If you look at the Screenshot it shows the situation one frame before the blend is complete.
Red is the Frustrum of the Virtual Camera it is blending to.
White is the actual Cameras Frustrum. As you cann see it does look in the right direction, but it is off in one Axis though. Speaking from the current point of view it should turn left. It is jumping in the correct rotation with the final Frame (and therefor not blending)
The blend between other virtual cameras works without a problem. What am I missing?
Cameras looking straight up or straight down are always a little tricky, but generally there are ways to get the desired behaviour.

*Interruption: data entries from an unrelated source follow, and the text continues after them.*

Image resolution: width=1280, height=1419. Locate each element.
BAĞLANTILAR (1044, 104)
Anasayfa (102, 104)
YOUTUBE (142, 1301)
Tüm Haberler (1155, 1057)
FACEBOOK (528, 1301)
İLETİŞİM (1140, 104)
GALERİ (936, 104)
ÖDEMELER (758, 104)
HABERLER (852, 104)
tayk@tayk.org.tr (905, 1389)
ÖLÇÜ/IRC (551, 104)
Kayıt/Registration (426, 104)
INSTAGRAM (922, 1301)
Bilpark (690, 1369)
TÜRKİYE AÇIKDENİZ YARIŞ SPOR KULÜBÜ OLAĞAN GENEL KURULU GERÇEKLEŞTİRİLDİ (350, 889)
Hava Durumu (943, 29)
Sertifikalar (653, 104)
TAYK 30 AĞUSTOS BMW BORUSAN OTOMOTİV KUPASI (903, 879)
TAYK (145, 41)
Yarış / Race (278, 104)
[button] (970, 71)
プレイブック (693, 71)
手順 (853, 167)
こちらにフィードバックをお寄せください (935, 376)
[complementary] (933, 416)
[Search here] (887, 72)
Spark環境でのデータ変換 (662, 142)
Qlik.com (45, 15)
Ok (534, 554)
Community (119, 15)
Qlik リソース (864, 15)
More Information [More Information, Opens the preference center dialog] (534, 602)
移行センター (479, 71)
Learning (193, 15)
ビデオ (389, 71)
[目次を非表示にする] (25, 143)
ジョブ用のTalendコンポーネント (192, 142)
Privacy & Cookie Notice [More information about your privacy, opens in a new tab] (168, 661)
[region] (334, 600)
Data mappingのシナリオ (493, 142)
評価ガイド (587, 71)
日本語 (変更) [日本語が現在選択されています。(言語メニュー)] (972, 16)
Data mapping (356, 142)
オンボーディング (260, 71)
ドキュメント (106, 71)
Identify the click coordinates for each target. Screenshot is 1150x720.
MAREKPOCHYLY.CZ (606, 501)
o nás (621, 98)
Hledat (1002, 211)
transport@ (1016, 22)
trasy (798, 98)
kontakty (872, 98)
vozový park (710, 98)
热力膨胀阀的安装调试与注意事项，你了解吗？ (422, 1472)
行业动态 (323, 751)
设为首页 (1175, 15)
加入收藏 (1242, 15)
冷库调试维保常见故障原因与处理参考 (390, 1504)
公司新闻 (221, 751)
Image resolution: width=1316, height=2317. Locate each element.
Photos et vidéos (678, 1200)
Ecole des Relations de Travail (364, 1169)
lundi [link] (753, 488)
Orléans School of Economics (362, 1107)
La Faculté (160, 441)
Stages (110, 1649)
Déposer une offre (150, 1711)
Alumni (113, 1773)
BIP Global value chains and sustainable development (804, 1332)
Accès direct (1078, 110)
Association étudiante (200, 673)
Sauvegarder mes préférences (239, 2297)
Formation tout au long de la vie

It looks like you’re getting some undesired roll. This is likely due to gimbal lock.
An easy fix is to have your top-down camera follow at a slight angle from the pure vertical. Even a 1 degree difference is enough.
If you really want your drone cam to look straight down, you can make a custom extension to override its Up vector to be pointing forwards.
Once you do either of those things, then your blends should work correctly.
Here is a simple Cinemachine extension to use the target’s forward vector as camera up. Try adding it to your drone camera.
using Unity.Cinemachine;
[SaveDuringPlay]
public class CustomCameraUp : CinemachineExtension
{
public override void PrePipelineMutateCameraStateCallback(
CinemachineVirtualCameraBase vcam, ref CameraState curState, float deltaTime)
{
if (vcam.LookAt != null)
curState.ReferenceUp = vcam.LookAt.forward;
}
protected override void PostPipelineStageCallback(
CinemachineVirtualCameraBase vcam,
CinemachineCore.Stage stage, ref CameraState state, float deltaTime)
{
}
}
An offset of 0.1 already worked. Interestingly the higher the offset, the earlier the camera “starts” turning in the missing direction. Thanks.